Records for processing:
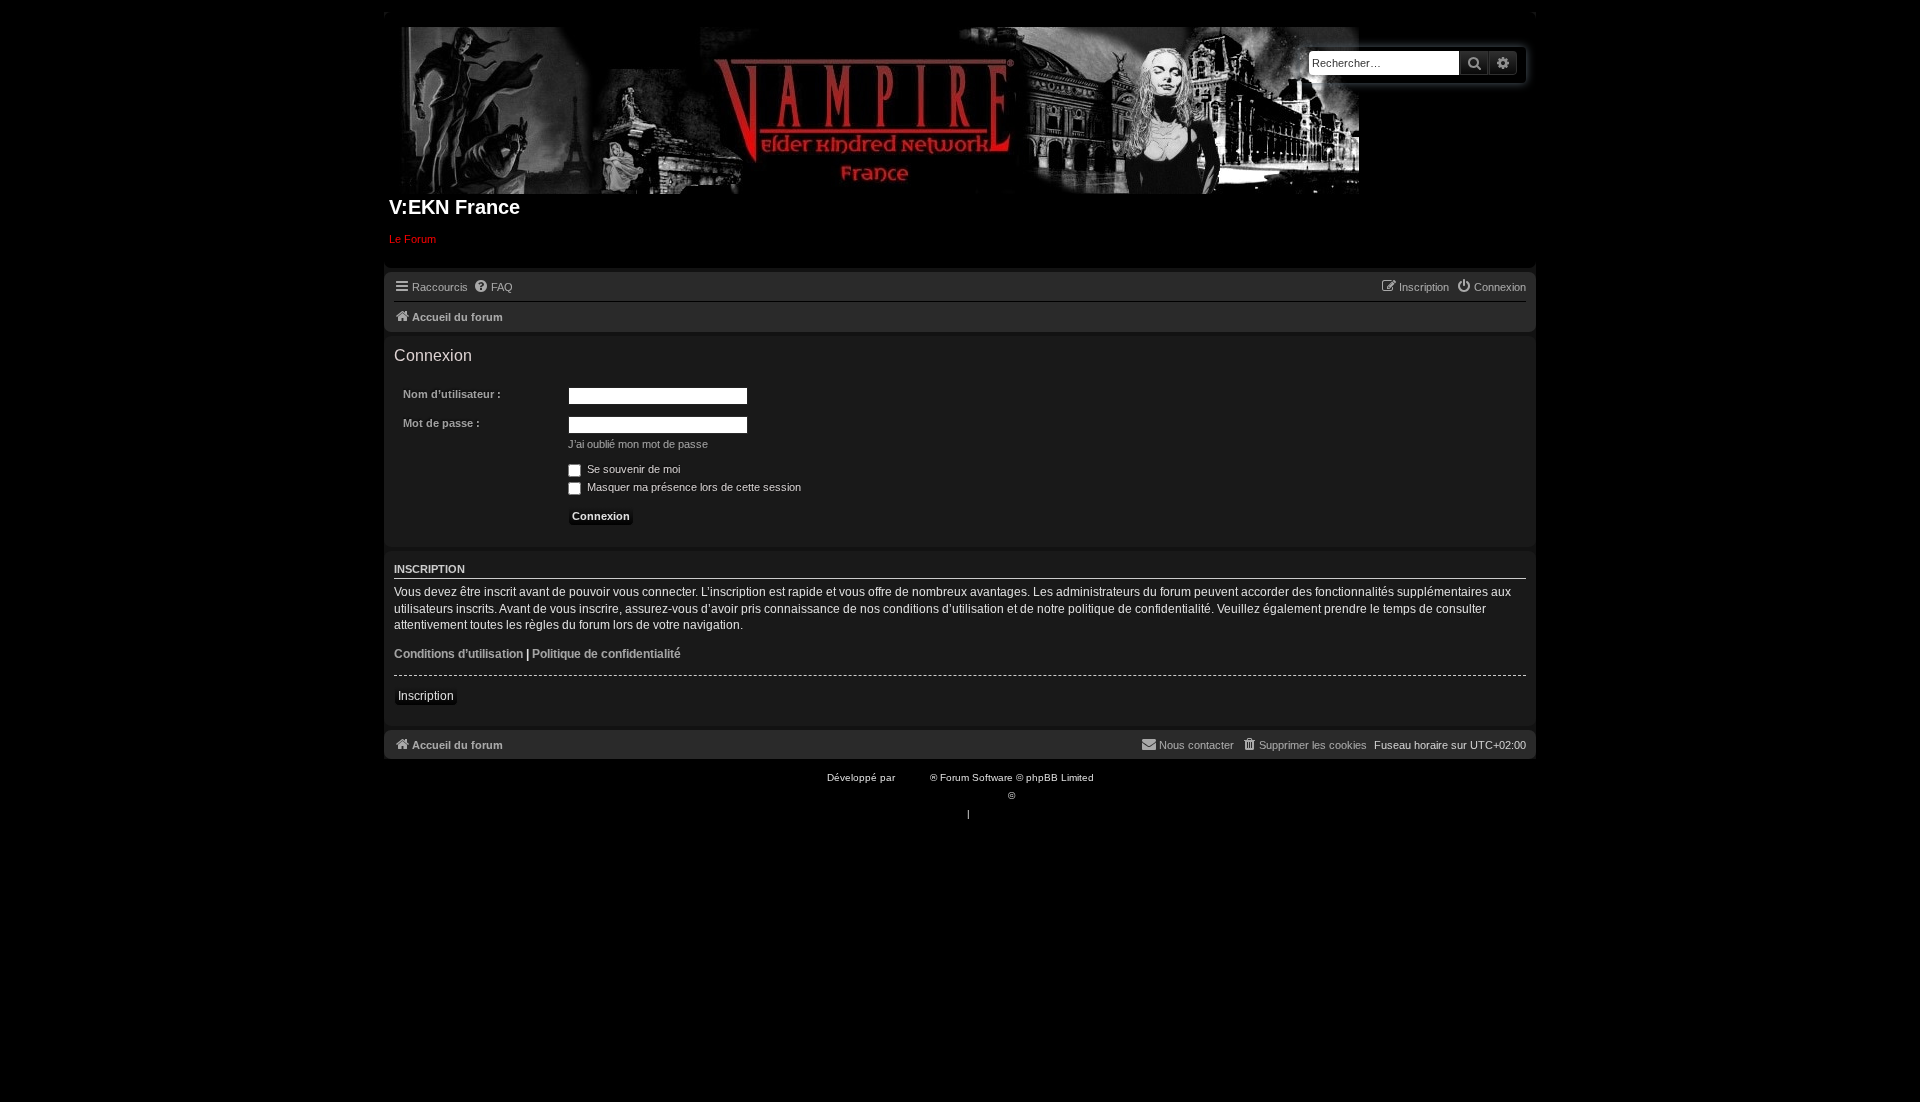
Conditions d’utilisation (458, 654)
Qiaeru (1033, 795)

--

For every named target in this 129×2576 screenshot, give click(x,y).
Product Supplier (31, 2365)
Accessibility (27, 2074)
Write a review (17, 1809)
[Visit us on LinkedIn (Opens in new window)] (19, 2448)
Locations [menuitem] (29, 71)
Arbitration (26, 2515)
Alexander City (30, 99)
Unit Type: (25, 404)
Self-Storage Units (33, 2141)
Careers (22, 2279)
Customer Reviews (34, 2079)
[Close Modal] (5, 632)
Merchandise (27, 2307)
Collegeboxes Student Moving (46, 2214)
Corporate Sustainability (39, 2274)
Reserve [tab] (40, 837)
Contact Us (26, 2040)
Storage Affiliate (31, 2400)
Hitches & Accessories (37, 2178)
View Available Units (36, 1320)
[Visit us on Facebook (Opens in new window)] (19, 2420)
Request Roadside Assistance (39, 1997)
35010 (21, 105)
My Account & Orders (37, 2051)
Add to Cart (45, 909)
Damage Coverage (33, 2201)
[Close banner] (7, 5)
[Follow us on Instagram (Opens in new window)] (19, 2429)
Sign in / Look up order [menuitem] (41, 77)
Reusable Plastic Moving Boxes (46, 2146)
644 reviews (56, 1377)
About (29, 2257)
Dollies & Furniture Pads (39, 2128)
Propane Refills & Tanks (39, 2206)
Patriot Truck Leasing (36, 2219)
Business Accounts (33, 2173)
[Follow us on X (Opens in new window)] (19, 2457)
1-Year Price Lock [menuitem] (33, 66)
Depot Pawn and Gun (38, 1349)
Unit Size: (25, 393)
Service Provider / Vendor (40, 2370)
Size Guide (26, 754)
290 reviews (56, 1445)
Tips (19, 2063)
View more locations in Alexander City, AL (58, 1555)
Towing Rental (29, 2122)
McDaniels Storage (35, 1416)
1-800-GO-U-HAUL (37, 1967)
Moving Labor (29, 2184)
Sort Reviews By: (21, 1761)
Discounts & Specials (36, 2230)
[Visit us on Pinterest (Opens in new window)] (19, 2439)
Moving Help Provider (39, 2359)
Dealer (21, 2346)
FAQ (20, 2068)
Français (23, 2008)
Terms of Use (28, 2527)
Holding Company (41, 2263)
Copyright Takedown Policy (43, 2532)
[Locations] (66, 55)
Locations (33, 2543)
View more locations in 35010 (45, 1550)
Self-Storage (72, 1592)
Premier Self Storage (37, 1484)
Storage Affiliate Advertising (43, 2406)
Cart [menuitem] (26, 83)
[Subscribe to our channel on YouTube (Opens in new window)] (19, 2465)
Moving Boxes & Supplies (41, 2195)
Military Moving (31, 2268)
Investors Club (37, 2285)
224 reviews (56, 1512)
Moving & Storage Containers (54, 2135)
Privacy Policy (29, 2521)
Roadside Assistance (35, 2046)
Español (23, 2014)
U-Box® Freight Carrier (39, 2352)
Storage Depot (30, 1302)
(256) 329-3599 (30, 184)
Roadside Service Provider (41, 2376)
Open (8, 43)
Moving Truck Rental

* * *

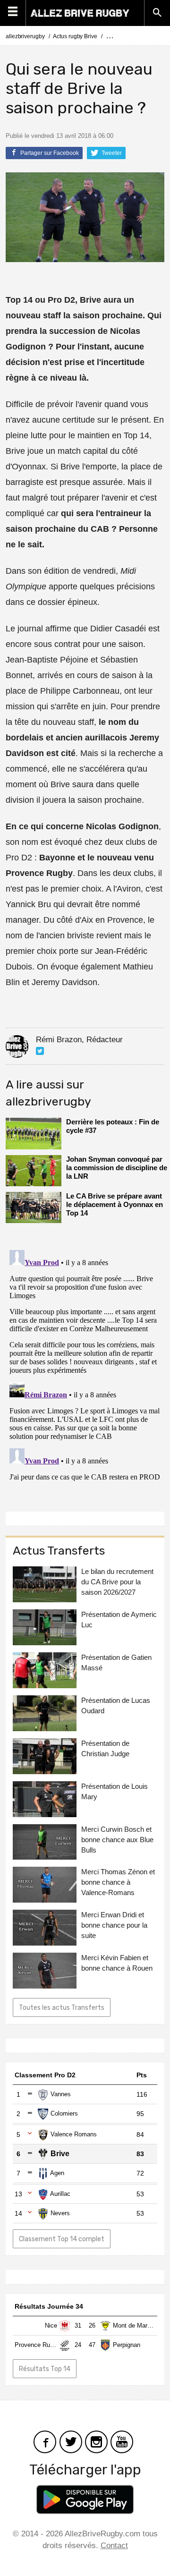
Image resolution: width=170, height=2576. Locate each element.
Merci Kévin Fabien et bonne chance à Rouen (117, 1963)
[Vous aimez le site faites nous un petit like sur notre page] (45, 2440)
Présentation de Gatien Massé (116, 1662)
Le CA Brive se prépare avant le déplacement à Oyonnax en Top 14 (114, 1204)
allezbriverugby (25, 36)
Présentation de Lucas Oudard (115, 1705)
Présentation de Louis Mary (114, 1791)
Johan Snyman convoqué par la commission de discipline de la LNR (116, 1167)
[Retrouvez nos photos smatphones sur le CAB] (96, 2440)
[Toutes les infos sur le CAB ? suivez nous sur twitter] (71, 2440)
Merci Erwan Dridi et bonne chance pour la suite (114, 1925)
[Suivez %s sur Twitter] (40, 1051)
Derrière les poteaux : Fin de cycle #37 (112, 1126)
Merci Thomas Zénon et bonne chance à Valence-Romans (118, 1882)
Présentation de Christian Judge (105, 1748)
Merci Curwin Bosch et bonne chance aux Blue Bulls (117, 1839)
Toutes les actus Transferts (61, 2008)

Problem statement: In the records, locate each line holding the string "menuitem" and copy it.

Exercise output:
Locations [menuitem] (29, 71)
Sign in / Look up order [menuitem] (41, 77)
1-Year Price Lock [menuitem] (33, 66)
Cart [menuitem] (26, 83)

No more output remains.